**Selected extract:**
----------
Colonialism to Irredentism

Somali nationalism was unknown before the modern era. Populating the dry savannah stretching from the coast of the horn in the north and east to the Ethiopian highlands in the west and then south to the wetter tropical regions of Kenya, the vast majority of Somalis lived as nomadic herders beyond any state authority. Along the coasts lay a string of Sultanates under the tenuous suzerainty of various maritime powers. The city of Mogadishu for example was under the nominal authority of the Sultan of Zanzibar, ruling through a local Somali dynasty.

At the turn of the 20th century four empires will divide the horn of Africa between themselves. Lacking wealth or natural resources, European powers were slow to take interest in the region. The French would be the first, securing the port of Djibouti just because it was a convenient coaling station. The UK would occupy the northern towns of the horn, because there they could buy livestock cheaply to supply Aden. Southern Somalis also found themselves under the administration of Britain's Kenya colony. The Italian’s came later, they wanted colonies, any colonies, and there wasn’t much else to take. The fourth empire was Ethiopia, which in 1897 extended its rule over the nomads of the western Ogaden after some deft political maneuvers between them and the British. The borders they set between themselves still define the political contours of the region.



Fig 3: Colonial rule in the horn of Africa. Somalis found themselves split between five territories, the Ethiopian Empire, British Kenya, French Somaliland, British Somaliland, and Italian Somaliland:


Up to this period there was little sense of Somali unity, and the expansion of colonial administration met little organized resistance*. While Somalis shared a religion, language, and even a sense of kinship, they put more importance on local identities than any ideal of unity.

In 1935 however this started to change. That year Mussolini invaded and conquered Ethiopia. In 1940 the Italians would also occupy British and French Somaliland, creating a new united colony of Italian East Africa. For a brief moment, the lines dividing the Somali people disappeared. And for nomads accustomed to going wherever they pleased, the borders were very unpopular. Further, a new generation of Somalis from the civil administration was increasingly exposed to western nationalistic philosophy and revolutionary theory. In the tumult of war and ideology brought by WWII, Somali nationalism began to take form.

After 1941 when Britain ejected Italy from the horn, they had to deal with the problem of thousands of Italian colonists in the liberated territory who resented and resisted their rule. As a counter, the British turned to native Somalis, especially the Somali Youth Club (SYC). The first political party of consequence in what would become modern Somalia, the SYC was stridently nationalist. Above all else they sought a unified, independent Somalia.
----------
**Extracted data:**

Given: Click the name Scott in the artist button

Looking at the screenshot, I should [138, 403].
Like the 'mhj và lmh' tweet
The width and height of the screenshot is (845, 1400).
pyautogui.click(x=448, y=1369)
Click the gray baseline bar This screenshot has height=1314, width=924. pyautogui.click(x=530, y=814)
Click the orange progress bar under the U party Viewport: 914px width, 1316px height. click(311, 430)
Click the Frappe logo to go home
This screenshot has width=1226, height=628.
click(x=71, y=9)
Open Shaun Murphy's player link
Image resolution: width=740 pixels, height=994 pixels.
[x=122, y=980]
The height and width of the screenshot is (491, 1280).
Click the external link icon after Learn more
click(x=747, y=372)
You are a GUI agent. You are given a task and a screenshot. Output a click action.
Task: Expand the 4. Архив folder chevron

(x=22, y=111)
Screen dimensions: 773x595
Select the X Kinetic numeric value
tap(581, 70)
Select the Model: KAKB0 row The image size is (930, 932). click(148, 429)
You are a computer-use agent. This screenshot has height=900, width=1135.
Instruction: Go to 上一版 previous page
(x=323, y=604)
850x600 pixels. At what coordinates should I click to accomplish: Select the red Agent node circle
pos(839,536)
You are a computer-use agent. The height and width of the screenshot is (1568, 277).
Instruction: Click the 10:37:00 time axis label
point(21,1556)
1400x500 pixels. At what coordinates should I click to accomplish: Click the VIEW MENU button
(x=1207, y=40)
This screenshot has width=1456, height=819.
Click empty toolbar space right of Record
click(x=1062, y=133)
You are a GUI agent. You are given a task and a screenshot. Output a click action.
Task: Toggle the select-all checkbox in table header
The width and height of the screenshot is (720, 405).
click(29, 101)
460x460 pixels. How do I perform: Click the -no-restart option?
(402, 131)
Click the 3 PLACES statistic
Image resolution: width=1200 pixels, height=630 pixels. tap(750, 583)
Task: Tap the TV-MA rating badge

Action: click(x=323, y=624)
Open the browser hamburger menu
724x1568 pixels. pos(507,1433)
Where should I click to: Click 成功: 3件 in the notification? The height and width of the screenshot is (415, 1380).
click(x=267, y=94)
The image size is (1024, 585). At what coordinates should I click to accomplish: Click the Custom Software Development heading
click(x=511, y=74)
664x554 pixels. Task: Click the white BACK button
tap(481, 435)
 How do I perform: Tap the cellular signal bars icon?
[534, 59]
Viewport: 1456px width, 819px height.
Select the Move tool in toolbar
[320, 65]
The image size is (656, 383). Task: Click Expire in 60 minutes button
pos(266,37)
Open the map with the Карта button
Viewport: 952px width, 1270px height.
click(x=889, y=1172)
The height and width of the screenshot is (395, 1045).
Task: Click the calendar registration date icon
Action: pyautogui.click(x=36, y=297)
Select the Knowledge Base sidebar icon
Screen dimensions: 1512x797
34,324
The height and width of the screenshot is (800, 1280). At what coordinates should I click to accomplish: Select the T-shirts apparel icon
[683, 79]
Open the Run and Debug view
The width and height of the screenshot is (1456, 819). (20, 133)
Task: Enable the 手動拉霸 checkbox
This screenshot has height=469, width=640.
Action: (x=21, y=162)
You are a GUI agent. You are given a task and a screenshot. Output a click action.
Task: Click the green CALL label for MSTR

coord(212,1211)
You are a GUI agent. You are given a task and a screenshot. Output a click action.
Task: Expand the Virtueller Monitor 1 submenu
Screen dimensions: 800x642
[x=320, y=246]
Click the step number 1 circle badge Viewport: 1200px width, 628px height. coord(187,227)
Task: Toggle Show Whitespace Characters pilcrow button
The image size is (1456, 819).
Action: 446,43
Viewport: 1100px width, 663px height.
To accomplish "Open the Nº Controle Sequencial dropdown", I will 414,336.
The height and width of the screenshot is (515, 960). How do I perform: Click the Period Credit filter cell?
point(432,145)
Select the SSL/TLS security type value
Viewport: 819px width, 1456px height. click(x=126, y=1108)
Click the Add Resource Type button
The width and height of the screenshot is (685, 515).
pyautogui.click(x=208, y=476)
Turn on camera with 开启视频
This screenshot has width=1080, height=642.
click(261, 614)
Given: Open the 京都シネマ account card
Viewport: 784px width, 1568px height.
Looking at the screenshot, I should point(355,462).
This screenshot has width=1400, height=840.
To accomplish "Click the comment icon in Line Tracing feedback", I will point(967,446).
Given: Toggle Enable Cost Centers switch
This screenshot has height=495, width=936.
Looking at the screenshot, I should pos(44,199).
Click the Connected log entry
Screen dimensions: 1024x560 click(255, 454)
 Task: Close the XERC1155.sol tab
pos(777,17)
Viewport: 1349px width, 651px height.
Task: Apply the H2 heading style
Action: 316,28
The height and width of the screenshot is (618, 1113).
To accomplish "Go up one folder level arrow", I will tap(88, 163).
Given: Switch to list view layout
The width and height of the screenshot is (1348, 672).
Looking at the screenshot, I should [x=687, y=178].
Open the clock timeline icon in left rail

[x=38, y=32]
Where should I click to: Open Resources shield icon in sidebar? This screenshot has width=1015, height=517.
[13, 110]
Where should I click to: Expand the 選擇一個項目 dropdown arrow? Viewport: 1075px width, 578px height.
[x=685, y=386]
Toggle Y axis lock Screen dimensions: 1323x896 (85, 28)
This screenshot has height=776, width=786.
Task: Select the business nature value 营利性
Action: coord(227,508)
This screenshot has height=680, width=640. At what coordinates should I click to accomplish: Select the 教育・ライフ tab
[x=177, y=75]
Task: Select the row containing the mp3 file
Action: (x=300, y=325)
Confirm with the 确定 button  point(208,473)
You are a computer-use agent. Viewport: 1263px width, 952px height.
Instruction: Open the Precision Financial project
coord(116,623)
----------
**Direction 1:**
List the territories that the passage on Somali nationalism says the Somali people were split between under colonial rule.
**Direction 2:**
Answer these questions from the passage on Somali nationalism, one answer per line, labeled to match.
(a) Under whose nominal authority was the city of Mogadishu?
(b) In what year did Ethiopia extend its rule over the nomads of the western Ogaden?
(c) What did the Somali Youth Club seek above all else?
**Direction 3:**
Carry the passage on Somali nationalism forward from its final sentence.

**Response 1:**
- the Ethiopian Empire
- British Kenya
- French Somaliland
- British Somaliland
- Italian Somaliland

**Response 2:**
(a) The Sultan of Zanzibar, ruling through a local Somali dynasty.
(b) 1897.
(c) A unified, independent Somalia.

**Response 3:**
Fig 4: Somali majority territory in East Africa


The western powers were indifferent to the idea. By 1950 the borders were back in place. Still to satisfy widespread popular agitation, in 1960 the two majority Somali colonies of British and Italian Somaliland were allowed to unify and become the independent Republic of Somalia.

Siad Barre and the Ogaden War

The new Republic was stridently nationalistic, and immediately began backing Somali separatist movements in neighboring Kenya and Ethiopia. There were even small battles on the northern border with Ethiopia. Somalia’s foreign relations were so bad, in 1964 Ethiopia and Kenya signed a treaty of mutual defense in case of a Somali attack.

Grandiose and implausible as it was, the dream of a pan-Somali state was the one thing on which everyone in the Republic agreed. Bogged down by corruption, a tepid economy, accusations of Clannishness, and a persistent regional divide between the former British and Italian Somalilands, the government rapidly lost legitimacy. In 1969 the army will brush SYC aside and install Siad Barre as dictator.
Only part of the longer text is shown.